*Seçilmiş metin*.
Prof.Dr.Aziz ÇELİK - SOSYAL GÜVENLİĞE DAİR SORU VE CEVAPLAR

Emekli yoksulluğu ve sefaleti: Sorumlu AKP zihniyeti!

Emeklilerin yaşadığı yoksulluğun ve sefaletin nedeni AKP zihniyetidir. AKP hükümeti seçim öncesi emekli aylıklarının sefaletinin yarattığı öfkeye karşı yamalar yapmaya ve “müjde” balonları uçurmaya çalışıyor. Ancak mızrak çuvala sığmaz. Ne seçim öncesi ne de seçim sonrası AKP’nin neoliberal zihniyetiyle emeklilerin ferahlaması mümkün değil. Emeklilik sistemindeki sorunlar geçici değil yapısal, konjonktürel değil sistemiktir.

Emekliler geçen hafta ülke genelinde alanlara çıkarak sorunlarını gündeme getirmişti.

Emeklilerin hali malum. Uzun söze gerek yok! Sefalet düzeyinde aylıklara mahkum edilen emeklilerle dalga geçercesine 2024 “Emekliler Yılı” ilan edilse de güneş balçıkla sıvanmıyor.  Seçimlere bir hafta kala emeklilerin seçimlerine en büyük gündemi olmasının sebebi emekli aylıklarının sefalet düzeyine düşmesidir. Bunun yarattığı panik ile her gün bir müjde balonu uçuruluyor. Çeşitli yamalarla emeklilerin gözü boyanmaya çalışılıyor. Emeklilerin yaşadığı sefaletin, son yıllarda enflasyon ve ekonomik sorunlardan kaynaklandığı ve kaynak olmadığı iddia ediliyor. Emeklilerin hali pürmelaline bu yazıda yeniden değinmeyeceğim. Bu konuda DİSK-AR tarafından hazırlanan ve editörlüğünü yaptığım Avrupa’da ve Türkiye’de Emeklilerin Durumu raporunda detaylı veriler var: arastirma.disk.org.tr/?p=11042

Emeklilerin yaşadığı sefaletin sebebi ne tek başına enflasyon ne de kaynak sıkıntısıdır. Asıl sebep AKP hükümeti tarafından 2006 ve 2008 yıllarında bile isteye ve “sosyal güvenlik reformu” adı altında çıkartılan 5510 sayılı Sosyal Sigortalar ve Genel Sağlık Sigortası (SSGSS) Kanunudur. Bu yasa ile Türkiyenin emeklilik sisteminde emekliler aleyhine vahim değişiklikler yapıldı. Bugün emekli aylıklarının sefalet aylığına dönüşmesinin asıl sebebi budur.  AKP bunu bilerek ve isteyerek, kamusal emeklilik sistemini zayıflatmak için yaptı! Şimdi bu gerçeği saklamanın, yamalarla çözüm aramanın manası yok. Mesele sistemik değil de konjonktürel bir meseleymiş, enflasyon olmasaymış, ekonomik sıkıntılar olmasaymış emeklilerin durumu daha olurmuş gibi yapmanın alemi yok. “Kaynak yok” saçmalığının ise hiç alemi yok!

*Yazılı yönerge 1*. Seçilmiş metinde "Emeklilerin yaşadığı sefaletin sebebi" sözleriyle başlayıp "hiç alemi yok!" sözleriyle biten bölümü hiçbir değişiklik yapmadan yeniden yazınız.
*Yazılı yönerge 2*. Seçilmiş metinde "Emeklilerin yaşadığı sefaletin sebebi" sözleriyle başlayan paragrafı ana bilgilerini koruyarak daha kısa biçimde yeniden yazınız.
Buradaki malzeme başka bir kaynaktan alınmıştır.

*Veri bölümü*.

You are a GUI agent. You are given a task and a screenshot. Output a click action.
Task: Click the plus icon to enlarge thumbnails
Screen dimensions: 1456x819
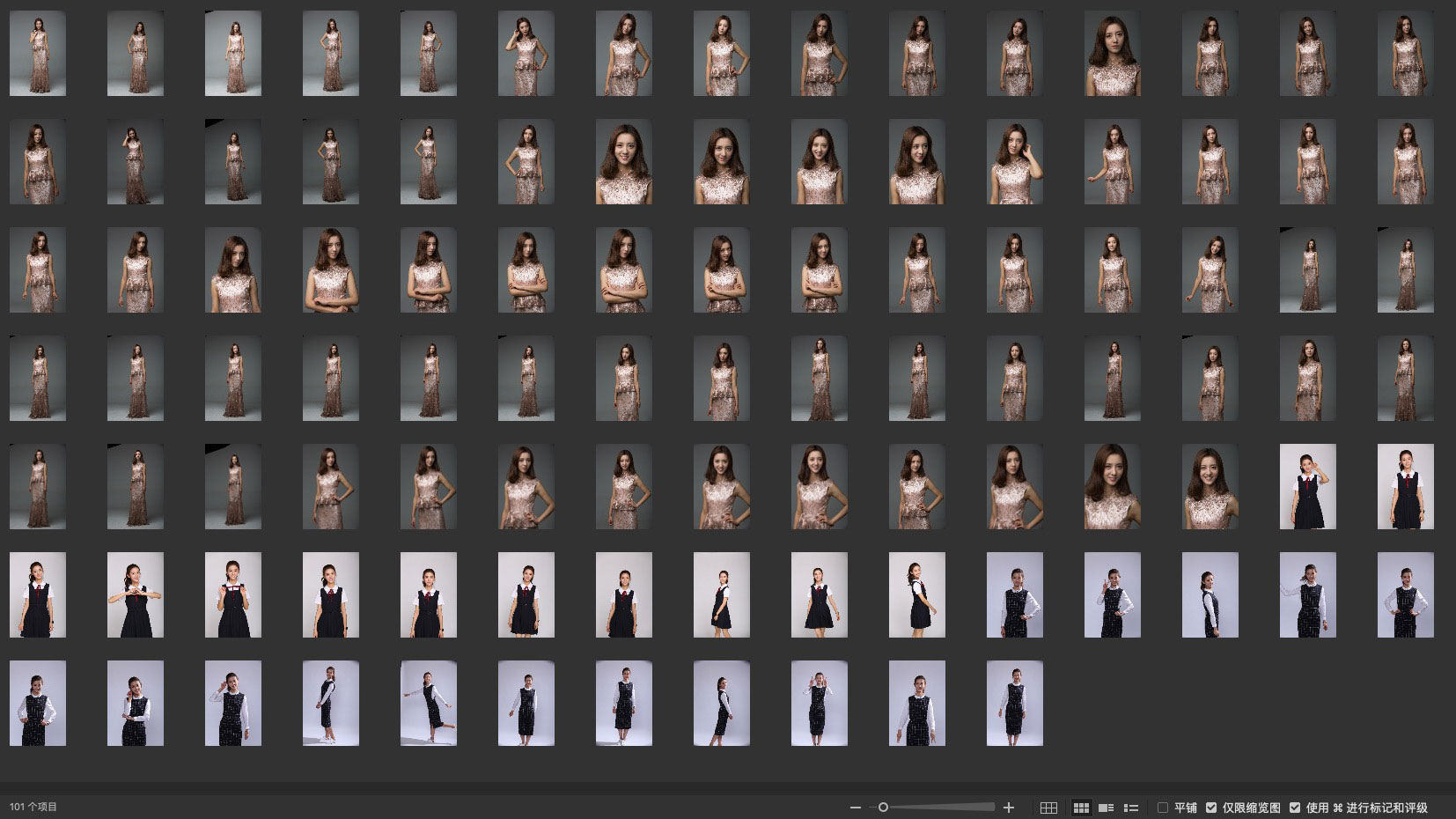1009,808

*Yazılı cevap 1*.
Emeklilerin yaşadığı sefaletin sebebi ne tek başına enflasyon ne de kaynak sıkıntısıdır. Asıl sebep AKP hükümeti tarafından 2006 ve 2008 yıllarında bile isteye ve “sosyal güvenlik reformu” adı altında çıkartılan 5510 sayılı Sosyal Sigortalar ve Genel Sağlık Sigortası (SSGSS) Kanunudur. Bu yasa ile Türkiyenin emeklilik sisteminde emekliler aleyhine vahim değişiklikler yapıldı. Bugün emekli aylıklarının sefalet aylığına dönüşmesinin asıl sebebi budur.  AKP bunu bilerek ve isteyerek, kamusal emeklilik sistemini zayıflatmak için yaptı! Şimdi bu gerçeği saklamanın, yamalarla çözüm aramanın manası yok. Mesele sistemik değil de konjonktürel bir meseleymiş, enflasyon olmasaymış, ekonomik sıkıntılar olmasaymış emeklilerin durumu daha olurmuş gibi yapmanın alemi yok. “Kaynak yok” saçmalığının ise hiç alemi yok!

*Yazılı cevap 2*. Emeklilerin sefaletinin nedeni yalnızca enflasyon ya da kaynak sıkıntısı değildir. Asıl neden, AKP hükümetinin 2006 ve 2008 yıllarında "sosyal güvenlik reformu" adıyla çıkardığı 5510 sayılı Sosyal Sigortalar ve Genel Sağlık Sigortası (SSGSS) Kanunudur. Bu yasa, emeklilik sisteminde emekliler aleyhine vahim değişiklikler getirmiştir ve kamusal emeklilik sistemini zayıflatmak için bilerek çıkarılmıştır. Bu nedenle sorun konjonktürel değil sistemiktir. Yamalarla çözüm aramak da "kaynak yok" iddiası da anlamsızdır.